Aspartam: Antara Manisnya Fakta dan Pahitnya Hoaks yang Kembali Beredar

Kesehatan adalah investasi berharga, karenanya, bijak memilih informasi sama pentingnya dengan menjaga kebugaran. Belakangan, dunia maya kembali diramaikan oleh pesan berantai yang menuding sejumlah merek minuman populer mengandung aspartam berbahaya. Klaim yang disebarkan pun tidak tanggung-tanggung: mulai dari risiko kanker otak, pengerasan sumsum tulang, hingga diabetes. Lebih jauh lagi, pesan tersebut mencatut nama dokter yang seolah-olah mendukung klaim tersebut. Sayangnya, informasi ini bukanlah hal baru, melainkan hoaks usang yang kembali diviralkan.

Aspartam sendiri adalah pemanis buatan rendah kalori yang telah digunakan di seluruh dunia selama lebih dari empat dekade. Keunggulannya terletak pada tingkat kemanisannya yang sekitar 200 kali lipat dari gula biasa, sehingga hanya dibutuhkan dalam jumlah yang sangat kecil. Banyak produk, mulai dari minuman ringan, suplemen makanan, hingga obat-obatan, memanfaatkan aspartam untuk memberikan rasa manis tanpa menambahkan kalori berlebih. Hal ini sangat bermanfaat bagi individu yang sedang menjalani diet, penderita diabetes, atau siapa pun yang ingin mengurangi asupan gula.

Aspartam bukanlah zat asing di dunia medis. Penggunaannya terbilang umum, terutama bagi mereka yang tengah berupaya mengurangi konsumsi gula. Aspartam dapat menjadi solusi peralihan dalam menuju gaya hidup yang lebih sehat, tanpa harus mengorbankan cita rasa.

Keamanan aspartam tidak hanya diakui oleh Badan Pengawas Obat dan Makanan (BPOM), tetapi juga telah melalui penelitian dan persetujuan dari berbagai lembaga internasional terkemuka, seperti Badan Kesehatan Dunia (WHO), Food and Drug Administration (FDA) Amerika Serikat, dan European Food Safety Authority (EFSA) Eropa. Kesemua lembaga tersebut sepakat menyatakan bahwa aspartam aman dikonsumsi, asalkan sesuai dengan batas konsumsi harian yang direkomendasikan.

Pentingnya edukasi publik mengenai bahan tambahan makanan seperti pemanis buatan tidak dapat diabaikan. Kita tidak bisa hanya mengandalkan informasi yang beredar di grup-grup pesan instan.

Penyebaran pesan-pesan viral yang meresahkan ini patut diwaspadai karena kerap mencatut nama dokter yang ternyata tidak terdaftar sebagai anggota Ikatan Dokter Indonesia (IDI).
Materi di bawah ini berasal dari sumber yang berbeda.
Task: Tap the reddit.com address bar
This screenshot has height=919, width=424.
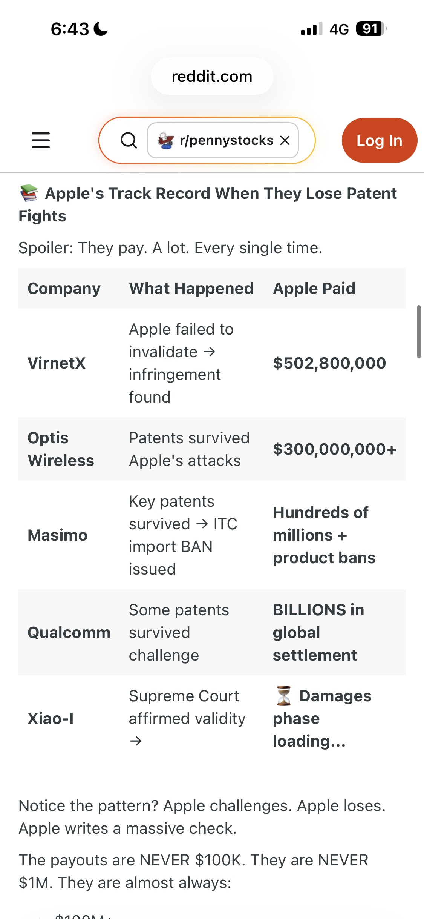Action: pos(212,76)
IDI sendiri telah secara resmi membantah pernah mengeluarkan daftar penyebab kanker. Segala pernyataan resmi organisasi hanya dikeluarkan melalui kanal resmi, lengkap dengan kop surat dan tanda tangan ketua umum.

Penyebaran informasi yang keliru dapat membawa dampak serius, bukan hanya menimbulkan ketakutan yang tidak berdasar, tetapi juga berpotensi meruntuhkan kepercayaan masyarakat terhadap produk yang sebenarnya aman dan telah teruji.

Secara hukum, pelaku penyebaran hoaks dapat dijerat pidana. Pasal 28 ayat 1 Nomor 19 Tahun 2016 tentang Informasi dan Transaksi Elektronik (UU ITE) mengatur bahwa setiap orang yang dengan sengaja dan tanpa hak menyebarkan berita bohong dan menyesatkan yang mengakibatkan kerugian konsumen dalam transaksi elektronik, dapat dipidana dengan pidana penjara paling lama 6 tahun dan/atau denda paling banyak Rp1 miliar.